Well, of course the system is designed to protect 'The American Way" (or whatever), it is not meant to be just. In a war we admit very, very unjust things happen. Some people get killed when a place crashes into their building, some people end up getting rich selling out tribal rivals and some people end up in Cuba eating two pieces of fruit a day.

The civil courts are meant to be fair. Wartime rules are meant to provide victory. (I admit that it is hard to see how our behavior is securing victory, but you get the idea.)

A person in your thought experiment would be screwed, just like a lot of other people.

It’s certainly a mechanism, but it may not be a mechanism that the prisoner can use since he’s not the one who initiates the review, which I think is the point. There’s no process that the prisoners can use, they are completely at the mercy of whatever system the military has set up.

Of course he can “use” it, even if he can’t initiate it. He may not have control over when he can use it, but he still can use it when it is offered.

I don’t know how the reviews work but is there any indications that its purpose is to release the innocents? Suppose the process is based on the idea of releasing those detainees who cooperate by providing information. Eventually the only people who’ll remain in detention are those who are guilty and refuse to reveal information and those who are innocent and have no information to reveal.

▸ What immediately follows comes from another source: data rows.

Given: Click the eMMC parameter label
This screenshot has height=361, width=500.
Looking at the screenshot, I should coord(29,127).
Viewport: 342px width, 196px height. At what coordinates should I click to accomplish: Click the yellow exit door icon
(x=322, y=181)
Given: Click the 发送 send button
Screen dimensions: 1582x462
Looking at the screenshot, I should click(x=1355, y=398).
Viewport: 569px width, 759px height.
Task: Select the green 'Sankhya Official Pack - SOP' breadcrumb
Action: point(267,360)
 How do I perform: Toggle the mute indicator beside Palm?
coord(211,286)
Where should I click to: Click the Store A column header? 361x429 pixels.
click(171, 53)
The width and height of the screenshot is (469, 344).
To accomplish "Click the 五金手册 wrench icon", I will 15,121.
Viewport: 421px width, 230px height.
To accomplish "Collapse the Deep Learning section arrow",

Lest anyone think this is unrealistic, consider the examples of the old witch-hunts or the more current examples of people confined to mental institutions. In both cases, the path to release came from admitting the charges and being rehabilitated; denying that the charges against you were true often only intensified the efforts of the authorities.

There might be some sort of mechanism, but from the testimonies of freed prisnners I read, they haven’t been explaned anything. The last one I heard about, a Moroccan guy, basically stated that one day they told him they had nothing against him and that he was going to be shipped back to Morroco. Without any explanations about why they detained him at the first place or why they had eventually liberated him.

The only mechanis, as far as I understand they were aware of was that they could be kept in less uncomfortable conditions if they cooperated and/or kept a low profile. So, the best you apparently could deliberatly achieve by “working the system” is better conditions of detention.